### Text excerpt
>> start

Using inner hits in hybrid queries

Introduced 3.0

When running a hybrid search, you can retrieve the matching nested objects or child documents by including an inner_hits clause in your search request. This information lets you explore the specific parts of a document that matched the query.

To learn more about how inner_hits works, see Retrieve inner hits.

During hybrid query execution, documents are scored and retrieved as follows:

Each subquery selects parent documents based on the relevance of their inner hits.
The selected parent documents from all subqueries are combined, and their scores are normalized to produce a hybrid score.
For each parent document, the relevant inner_hits are retrieved from the shards and included in the final response.

Hybrid queries handle inner hits differently than traditional queries when determining final search results:

In a traditional query, the final ranking of parent documents is determined directly by the inner_hits scores.
In a hybrid query, the final ranking is determined by the hybrid score (a normalized combination of all subquery scores). However, parent documents are still fetched from the shard based on the relevance of their inner_hits.

The inner_hits section in the response shows the original (raw) scores before normalization. The parent documents show the final hybrid score.

Example

The following example demonstrates using inner_hits with a hybrid query.

Step 1: Create an index

Create an index with two nested fields (user and location):

PUT /my-nlp-index
{
  "settings": {
    "number_of_shards": 3,
    "number_of_replicas": 0
  },
  "mappings": {
    "properties": {
      "user": {
        "type": "nested",
        "properties": {
          "name": {
            "type": "text"
          },
          "age": {
            "type": "integer"
          }
        }
      },
      "location": {
        "type": "nested",
        "properties": {
          "city": {
            "type": "text"
          },
          "state": {
            "type": "text"

>> end

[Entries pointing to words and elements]
>> start

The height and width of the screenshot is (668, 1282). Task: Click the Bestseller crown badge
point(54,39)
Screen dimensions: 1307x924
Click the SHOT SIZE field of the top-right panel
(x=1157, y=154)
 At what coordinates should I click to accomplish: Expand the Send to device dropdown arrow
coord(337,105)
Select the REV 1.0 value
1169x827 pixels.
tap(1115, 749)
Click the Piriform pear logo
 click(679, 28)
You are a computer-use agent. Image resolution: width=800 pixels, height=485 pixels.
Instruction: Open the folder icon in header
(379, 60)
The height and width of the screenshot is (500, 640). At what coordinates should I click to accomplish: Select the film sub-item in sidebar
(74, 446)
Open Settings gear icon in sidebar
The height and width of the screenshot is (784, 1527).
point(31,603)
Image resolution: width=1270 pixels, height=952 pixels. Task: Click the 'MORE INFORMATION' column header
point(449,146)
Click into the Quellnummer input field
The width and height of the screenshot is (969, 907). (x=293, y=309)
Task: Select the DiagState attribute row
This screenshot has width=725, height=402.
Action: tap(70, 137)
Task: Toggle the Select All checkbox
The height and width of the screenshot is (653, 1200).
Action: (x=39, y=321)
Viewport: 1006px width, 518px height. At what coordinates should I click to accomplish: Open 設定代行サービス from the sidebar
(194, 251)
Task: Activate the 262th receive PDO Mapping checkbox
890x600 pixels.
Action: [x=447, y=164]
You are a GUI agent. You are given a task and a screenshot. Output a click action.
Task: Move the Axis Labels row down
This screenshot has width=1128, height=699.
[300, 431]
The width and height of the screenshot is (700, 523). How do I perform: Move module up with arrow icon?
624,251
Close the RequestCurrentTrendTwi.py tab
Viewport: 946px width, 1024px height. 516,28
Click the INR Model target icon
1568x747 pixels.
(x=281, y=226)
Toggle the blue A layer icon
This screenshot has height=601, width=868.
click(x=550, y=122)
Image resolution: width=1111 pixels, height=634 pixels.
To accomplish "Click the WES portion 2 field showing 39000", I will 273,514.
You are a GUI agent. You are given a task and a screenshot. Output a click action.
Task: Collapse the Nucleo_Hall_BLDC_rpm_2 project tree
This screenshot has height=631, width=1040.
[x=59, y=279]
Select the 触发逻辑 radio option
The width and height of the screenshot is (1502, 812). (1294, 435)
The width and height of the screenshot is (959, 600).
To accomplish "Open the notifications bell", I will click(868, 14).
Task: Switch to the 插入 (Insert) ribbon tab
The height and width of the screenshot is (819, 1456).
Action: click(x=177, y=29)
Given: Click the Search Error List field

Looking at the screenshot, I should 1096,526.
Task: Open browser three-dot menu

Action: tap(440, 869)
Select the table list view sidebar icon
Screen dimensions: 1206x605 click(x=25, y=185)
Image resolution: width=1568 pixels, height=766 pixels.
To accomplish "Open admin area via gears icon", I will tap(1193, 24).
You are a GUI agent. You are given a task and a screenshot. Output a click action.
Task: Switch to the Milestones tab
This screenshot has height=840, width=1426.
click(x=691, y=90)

>> end

### Directives
1. Transcribe everything in the inner hits section from "To learn more" down to "their inner hits.".
2. Please format every row from the one containing "Select the 触发逻辑 radio option" down to the last row, both included, as a Markdown table with the columns Nr and Line, and leave out any blank lines.
These rows are unrelated to the inner hits section.

### Answer set
1.
To learn more about how inner_hits works, see Retrieve inner hits.

During hybrid query execution, documents are scored and retrieved as follows:

Each subquery selects parent documents based on the relevance of their inner hits.

2.
| Nr | Line |
|---|---|
| 1 | Select the 触发逻辑 radio option |
| 2 | The width and height of the screenshot is (1502, 812). (1294, 435) |
| 3 | The width and height of the screenshot is (959, 600). |
| 4 | To accomplish "Open the notifications bell", I will click(868, 14). |
| 5 | Task: Switch to the 插入 (Insert) ribbon tab |
| 6 | The height and width of the screenshot is (819, 1456). |
| 7 | Action: click(x=177, y=29) |
| 8 | Given: Click the Search Error List field |
| 9 | Looking at the screenshot, I should 1096,526. |
| 10 | Task: Open browser three-dot menu |
| 11 | Action: tap(440, 869) |
| 12 | Select the table list view sidebar icon |
| 13 | Screen dimensions: 1206x605 click(x=25, y=185) |
| 14 | Image resolution: width=1568 pixels, height=766 pixels. |
| 15 | To accomplish "Open admin area via gears icon", I will tap(1193, 24). |
| 16 | You are a GUI agent. You are given a task and a screenshot. Output a click action. |
| 17 | Task: Switch to the Milestones tab |
| 18 | This screenshot has height=840, width=1426. |
| 19 | click(x=691, y=90) |